Um dos filmes que integra a programação do Queer Lisboa 13 pode levar-nos a uma reflexão sobre o aprofundar de uma relação entre o mundo político e os caminhos da ópera contemporânea. O filme, Fig Trees (na imagem acima), do canadiano John Greyson (passa quinta feira, dia 25, pelas 21.30, na Sala 3 do Cinema São Jorge) é um documentário em forma de… ópera. Trata-se de um olhar sobre situações e figuras que nos dão retratos de episódios políticos na história da luta contra a sida, com palavras, ideias e factos depois transformadas num libreto, musicado por David Wall e apresentado com cantores. Este filme/ópera não só se pode relacionar com ideias de teatro musical mutimedia que Steve Reich tem apresentado nos últimos anos (aos quais, contudo, o compositor norte-americano não gosta de aplicar o termo “ópera”), como demonstra afinidades com uma ideia de obra com corpo político (olhando factos e figuras reais) que tem habitado em alguns exemplos na ópera contemporânea, nomeadamente através de trabalhos de John Adams, Philip Glass ou Osvaldo Golijov (cuja ópera Ainadamar tem por protagonista a figura de Garcia Lorca e a guerra civil espanhola). Ou, mesmo partindo da adaptação de uma ficção (assinada por George Orwell), mas reflectindo sobre o totalitarismo, está também no tutano do recente 1984 de Lorin Maazel.

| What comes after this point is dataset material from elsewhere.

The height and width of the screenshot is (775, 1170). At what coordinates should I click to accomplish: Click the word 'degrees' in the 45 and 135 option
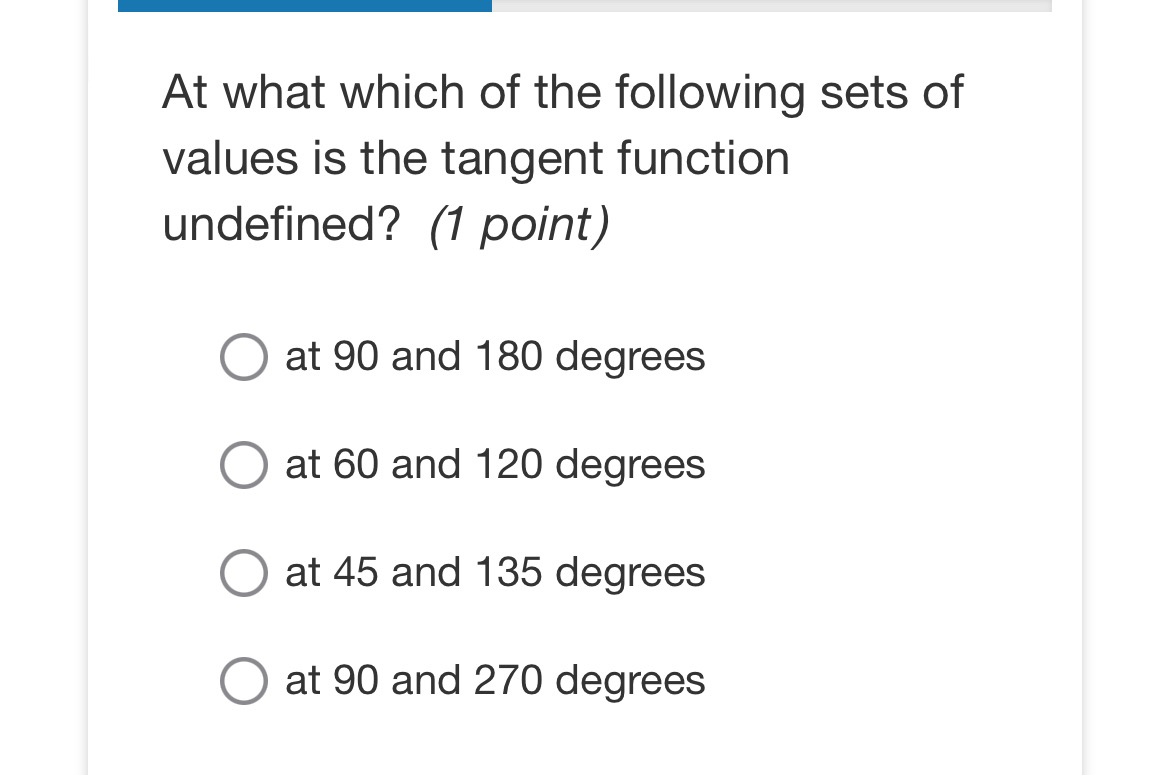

Aqui ficam três exemplos de ligações directas entre o mundo político e a ópera dos nossos dias, em obras que aproximam assim a criação artística do universo que corre, no mundo real, à nossa volta. Distante, portanto, dos contos feitos de mitologias, heróis e tragédias que em tempo dominavam os palcos.

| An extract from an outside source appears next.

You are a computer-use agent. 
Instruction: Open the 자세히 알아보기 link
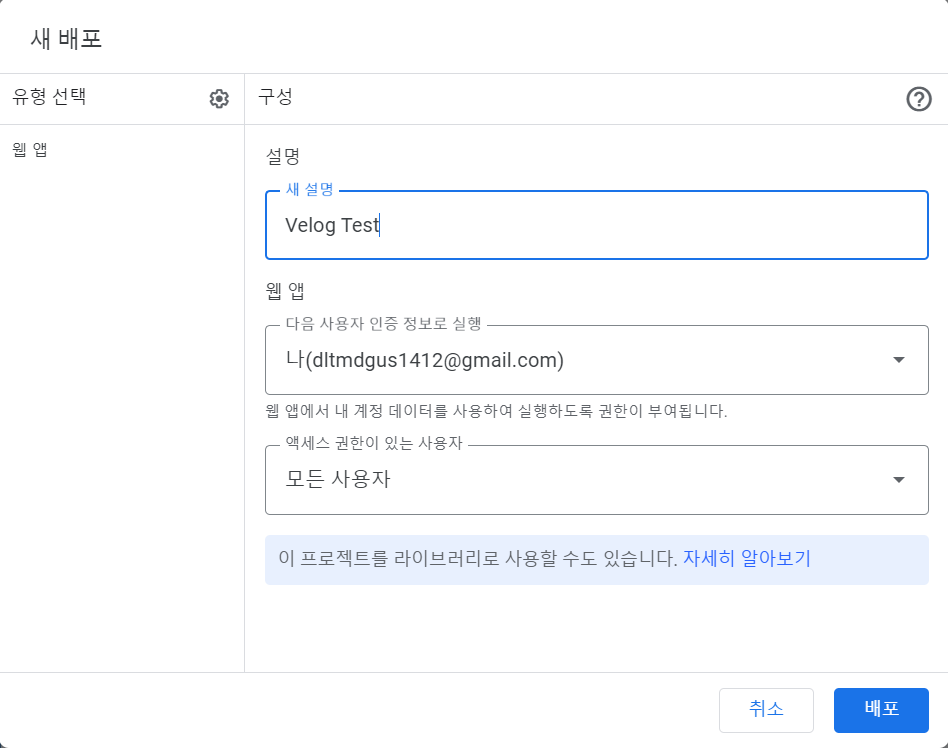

Steve Reich - ‘Three Tales’ (2002)
Three Tales, de Steve Reich e Beryl Kotot é um espectáculo multimedia no qual a música e a imagem (em vídeo) têm igual protagonismo. O compositor não lhe chama ópera, mas há aqui afinidades com a forma como esta forma musical hoje é encarada. Na berlinda está uma série de reflexões sobre grandes acontecimentos do século XX, nomeadamente o acidente do zeppelin Hidenburg (nas imagens), as experiências atómicas no atol de Bikini e a ovelha Dolly. Não é a primeira obra política de Steve Reich, devendo trabalhos seus sobre o Holocausto (Different Trains) ou a memória de Daniel Pearl (Daniel Variations) ser igualmente tidos em contas no retrato desta importante faceta do seu trabalho.
John Adams - ‘Dr. Atomic’ (2005)
O compositor John Adams tem levado a várias das suas óperas questões políticas do nosso tempo. Quando se estreou, com Nixon In China, em 1987, evocou através da ópera (hoje apontada entre as referências maiores da música do final do século XX) a histórica viagem de Nixon à China em 1972, fazendo do presidente Nixon e de Mao Tse Tung os seus protagonistas. Adams voltou a explorar outros instantes da história do século XX em The Death Of Klinghoffer (1991), onde recorda o sequestro do navio Achille Lauro e o mais recente Dr. Atomic (2005), sobre os dias que antecederam o teste da primeira explosão atómica.
Philip Glass - ‘Satyagraha’ (1980)
A segunda das óperas-retrato de Philip Glass (as restantes sendo Einstein On The Beach e Akhnaten) centra-se na figura de Ghandi, numa etapa da sua vida na qual viveu na África do Sul. A obra de Philip Glass apresenta mais exemplos de uma identidade política quer em observações várias sobre o ambiente (em peças como, por exemplo, Itaipu) ou, usando um romance de Coetzee como base, na ópera Waiting For The Barbarians. Mais distante no tempo, o cenário que acolhe a sua ópera Appomattox (de 2007) evoca o final da guerra civil americana.